● **Article**

WCF with Windows service hosting for Host and Client - c#

I have a WCF with Windows service hosting for a background DB operation. I have included the client part also in the same windows service with a timer instead of creating a seperate windows service for the client part.
I would like to know is there any drawback with this approach.

Have to agree with #Kek why have a WCF service at all if there are no outside callers :) Other than that there is no real drawback compared to using 2 windows services, your approach uses less memory and there is only one service to manage (start, stop etc).

I agree with #Tommy Grovnes in most cases: no drawback if things are done correctly.
I'd like to point out something though:
If service and client are in the same process, certainly the later depends on the former... and you may be tempted to call service methods directly (without using WCF actually)... Try not to do that.
If you do, your data is not serialized : so it is faster, but it may not behave the exact same way compared to a client in another process.

● **Supplied data**
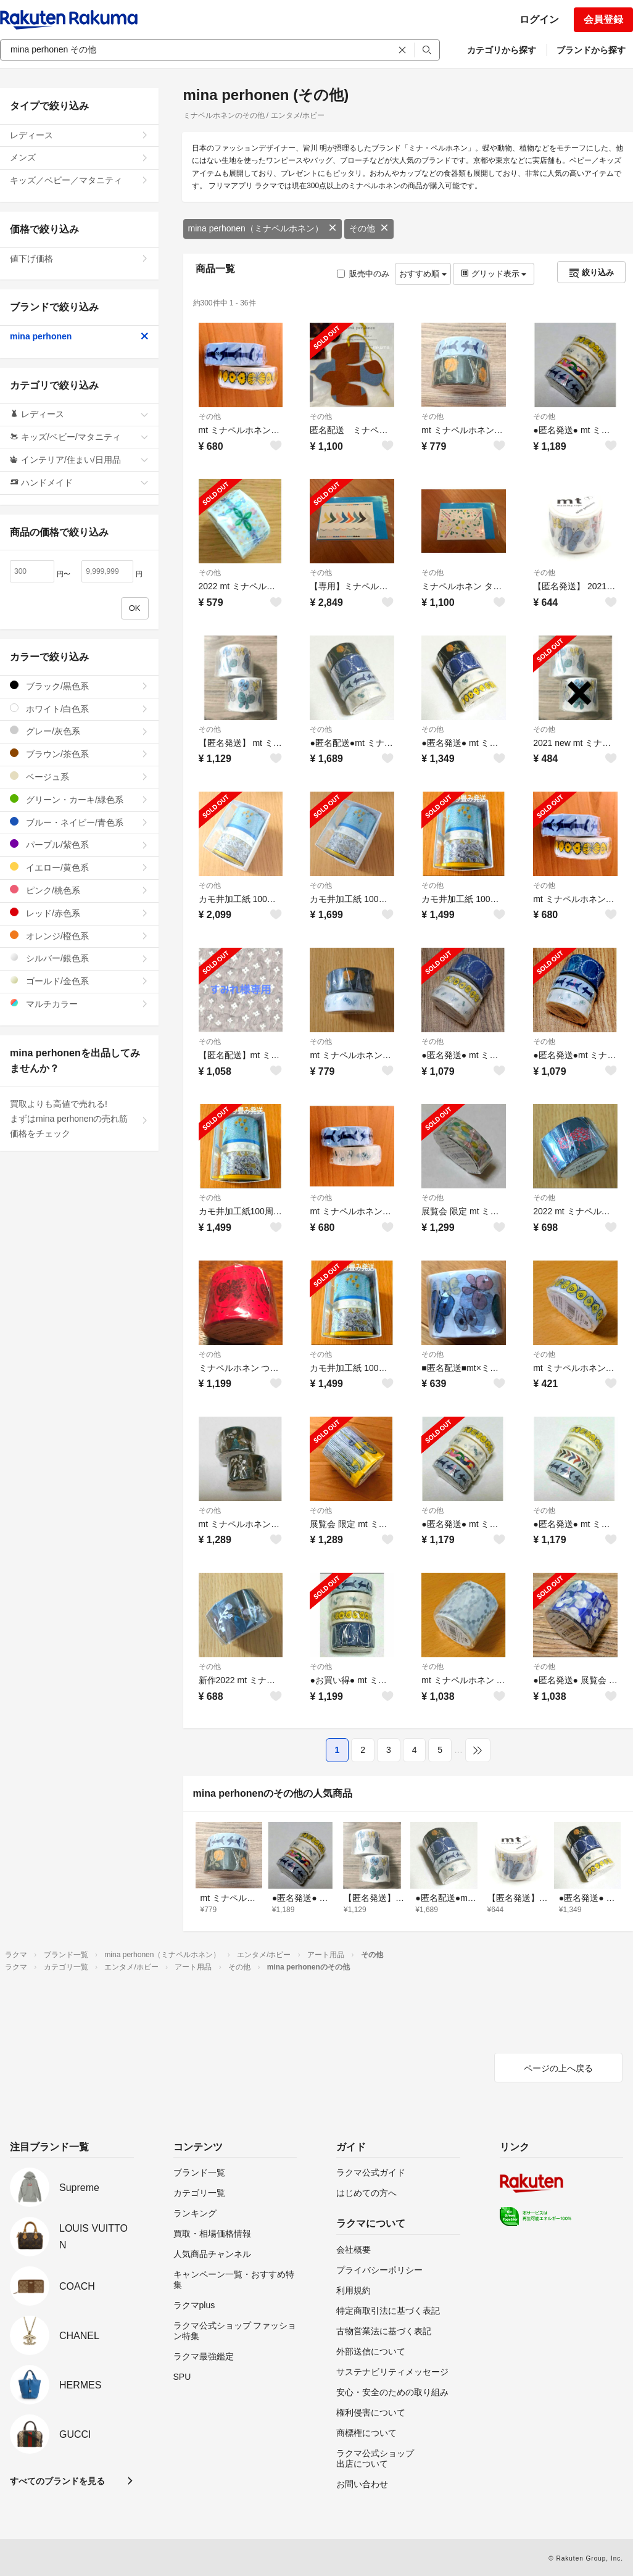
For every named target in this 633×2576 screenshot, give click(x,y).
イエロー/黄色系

● **Given task A**
In the WCF hosting discussion, what two advantages does one combined Windows service have over two separate ones?
● **Given task B**
Pick up the WCF hosting discussion after its final sentence and continue it.

● **Exercise response A**
It uses less memory, and there is only one service to manage (start, stop and so on).

● **Exercise response B**
This is particulary true if you use mechanisms such as EF Self tracking entities. These entities change their state when they are deserialized. Avoiding the serialization may lead to unexpected errors when you actually call your service from another process.

Related

Why can't a client speak directly (!) with a WCF server , instead of using a proxy class that does that?

I'm currently learning the basics of WCF , and I stumbled upon the following flow :
Meaning that my client needs to speak with a Proxy class , that communicates with the WCF server .
Why can't I (the client) speak directly with the server , instead of using a third party for the job ?
There's nothing stopping you from not using a c# WCF proxy client to communicate with a WCF service, you could always do without and use say raw TCP/HTTP/pipes/MSMQ. However, doing so generally requires alot of effort and time - time during which most people would generally prefer to spend reading the Hitchhiker's Guide to the Galaxy.
Heavy?
WCF proxies are actually not as heavy as it may sound. They're not really "3rd party" either. There're generally nothing more than light-weight classes compiled in with your application. They don't run say out-of-process as may happen in certain COM scenarios.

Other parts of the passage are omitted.